The whole day has been like this. Just sort of doggedly going through the motions. Then watching the film, John Wick, which was — well it was what it was. Sort of a Russian Scarface of the 21st century, and even the director didn’t take that seriously. Gotta say, Michael Nyqvist (Girl w/the Dragon Tattoo) makes a fantastic, complex, and funny villain. Keanu Reeves’ bland acting but well-choreographed violent revenge killing throughout; though there was one moment when he broke through his mask and made me really believe he was pissed.
But, enough, enough. And so to bed…
One of the poetry mss. projects I’m just thinking about is a book possibly titled Nature/Not Nature. Or maybe just
Nature. Speaking of which, as someone who leaves (lives! But thinking of leaving) in the country around a lot of animals, I find this video from Boston Dynamics very disturbing and creepy, not the least because, despite myself, I feel some sympathy for the damned things:
Nearing the end of the call for submissions period on http://www.local-nomad.net/. Deadline for “Killing Ground” is February 15; that’s right, the day AFTER the day of love. Would like to see more experimental art, vispo, and also non-fiction–experimental or otherwise, and could also include book or art reviews. Could that mean you? Guidelines are HERE. And for those of you who just can’t get around that “Killing Ground” theme, the issue after that will be open-themed, i.e. anything goes.
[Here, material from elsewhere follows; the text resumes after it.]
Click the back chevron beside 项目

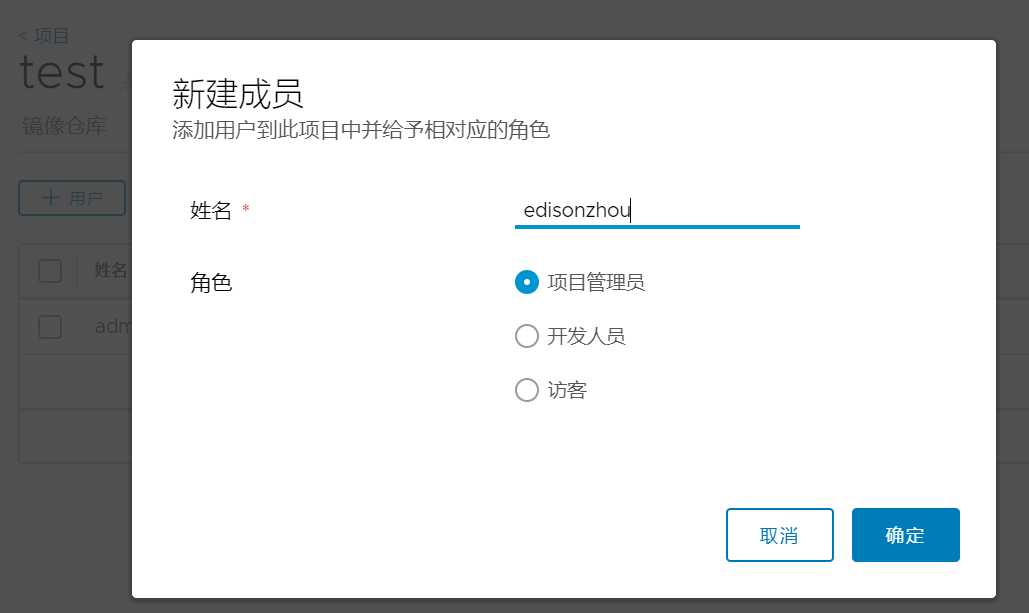23,36
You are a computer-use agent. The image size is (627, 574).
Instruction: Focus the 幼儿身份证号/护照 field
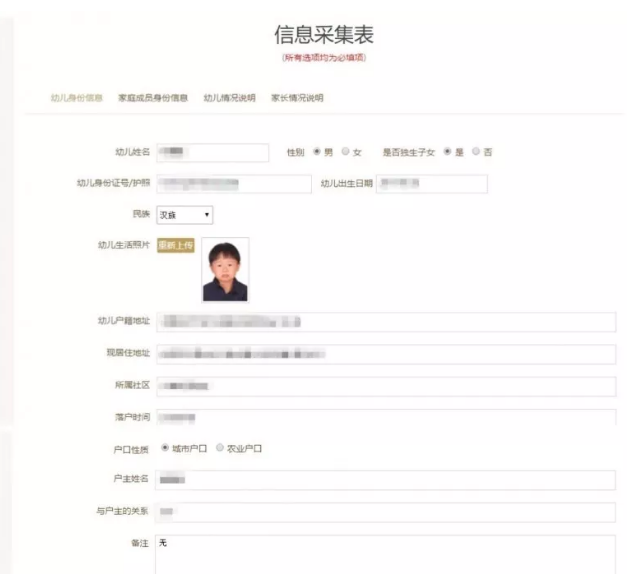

Still sending out Corporeal and Diaryo in search of publishers. Have decided not to write poems for online public consumption (well, maybe on rare occasion), so am doing all my writing now on a private blog, which functions nicely as my file cabinet. Working on a book project and a chapbook. I have a blog on Local Nomad, which mostly pertains to Local-Nomadish mag concerns. Here, I’m just writing about stuff. Like, say, playing my uke, or moving out of my house. I’ve been looking for a new place in Monterey. Oh, Monterey — conservative, snooty, food-obsessed, wonky, and beautiful Monterey.
I’m in a dangerous “redecorating” (online) mode. I’m also very irritated with both the old and new #Wordpress editing templates.
It’s not after all that “history” is some kind of mission
but that it scatters sensual objects on the pages of
nostalgia, a flare of spores around the negative of a tiny
black hole. Hearst’s wife had an affair with Chaplin. She/
he had different ideas from his host. His shoes were too
large for his small feet. He could not tread lightly. Or
like Melville, he was too focused on capital, caught up,
delivered like dental floss through a cog and force-fed:
“bring me the fat in California.”* It was a funny scene
then, but not so funny now. I call it news but others call it
“reportage,” a phosphorescent language spoken by a type of
shelf fungi. A story about fish and weather is deposited
on the shore among small sinkers, hooks, and graying corals.